In the RTDS-based representative power system model, the distribution system is modeled by the IEEE 13 bus test feeder, which includes a two-winding transformer model, the PI section line model, dynamic load model, and a hierarchy component box for the voltage regulator [18].
  • In this system, a delta-wye transformer is connected to the transmission system, and it is represented by a two-winding, three-phase transformer model, which is shown in Figure 4a.
  • The distribution line is represented by the PI section model in which a set of PI sections are connected in series, as shown in Figure 4b. It is noted that the PI section model requests the capacitance from the wire to the ground. The data given in [19] are the shunt capacitance matrix. Thus, the capacitance from the wire to the ground needs to be calculated from this matrix.
  • The load in the system is represented by hierarchy component boxes. As shown in Figure 4c, different colored hierarchy component boxes include different connections of loads, which are modeled by the dynamic load component.

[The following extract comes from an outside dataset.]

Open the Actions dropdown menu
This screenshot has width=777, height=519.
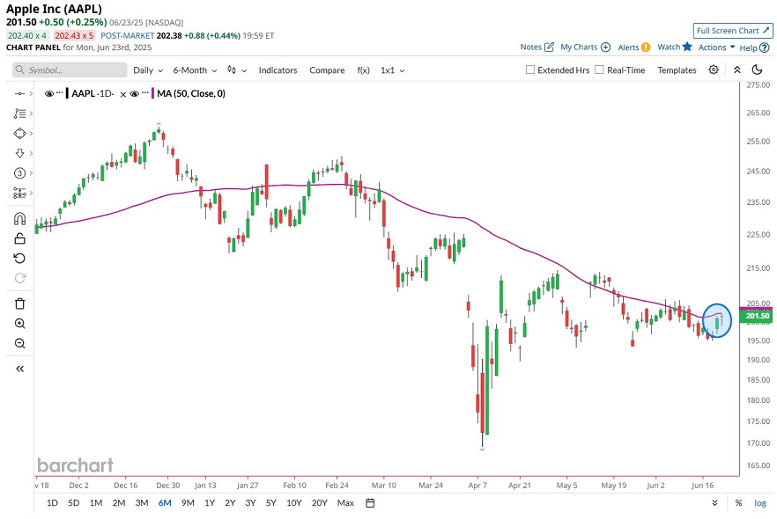pos(716,48)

The voltage regulator has been adopted from the typical parameters used for the IEEE 13 bus test feeder. The voltage regulator is represented by a hierarchy component box. As shown in Figure 5, this hierarchy component box includes three single-phase two-winding transformers and the controls for the voltage regulator. For each phase, the regulator controls are represented by an individual hierarchy component box, in which there are the compensator circuit and the step voltage regulator control. This regulator is constructed based on reference [20].

2.2.3. Solar PV System

Solar PVs are integrated into the constructed transmission–distribution model. Each solar PV is modeled by the PV array component to supply the DC voltage for the converter. The converter is modeled using an average value model (AVM), and the AC side of the converter is connected to the feeder. Figure 6 shows the solar PV modeling components.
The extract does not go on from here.